Experience silence in the midst of your busy day. Take some time to relax into a time to be with God.
Psalm 15 (NRSV)
O LORD, who may abide in your tent?
Who may dwell on your holy hill?
Those who walk blamelessly, and do what is right,
and speak the truth from their heart;
who do not slander with their tongue,
and do no evil to their friends,
nor take up a reproach against their neighbors;
in whose eyes the wicked are despised,
but who honor those who fear the LORD;
who stand by their oath even to their hurt;
who do not lend money at interest,
and do not take a bribe against the innocent.
Those who do these things shall never be moved.
At a very early age I was taught that there were certain things that I was not supposed to do in church (at least at that time and in that place). Don’t run in the church. Don’t talk or play during church. These rules were second only to the Ten Commandments. The “don’t” about playing was powerfully reinforced to me by a means quite common in the 1950s. Following an evening revival service, during which my friend and I had a raucous battle with plastic dinosaurs on the front pew, I received a firm paddling when I got home.

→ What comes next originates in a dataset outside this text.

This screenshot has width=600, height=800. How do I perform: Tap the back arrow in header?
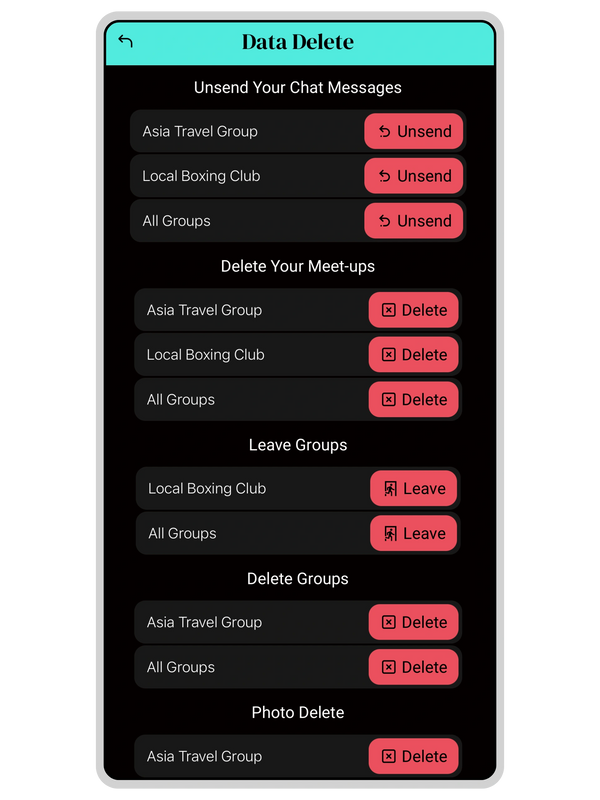125,41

Psalm 15 is something like the flip side of that scenario. It is concerned with what to do (and by implication what not to do) in life outside the sanctuary. The psalm, which enumerates things that would make one “worship worthy,” is often called an entrance liturgy. The poet draws tight the connection between life and liturgy. Doing right, speaking truthfully, and acting generously toward others are the expectations of one who would enter sacred places to worship. For the psalmist, life and liturgy are intertwined.
Remind us, God, that the sanctuary is not the only place where our faith matters. Help us not to forget that the office, the grocery, the school, the home, and all the other places where we work and play are where “being Christian” really counts. Amen.
Go with God.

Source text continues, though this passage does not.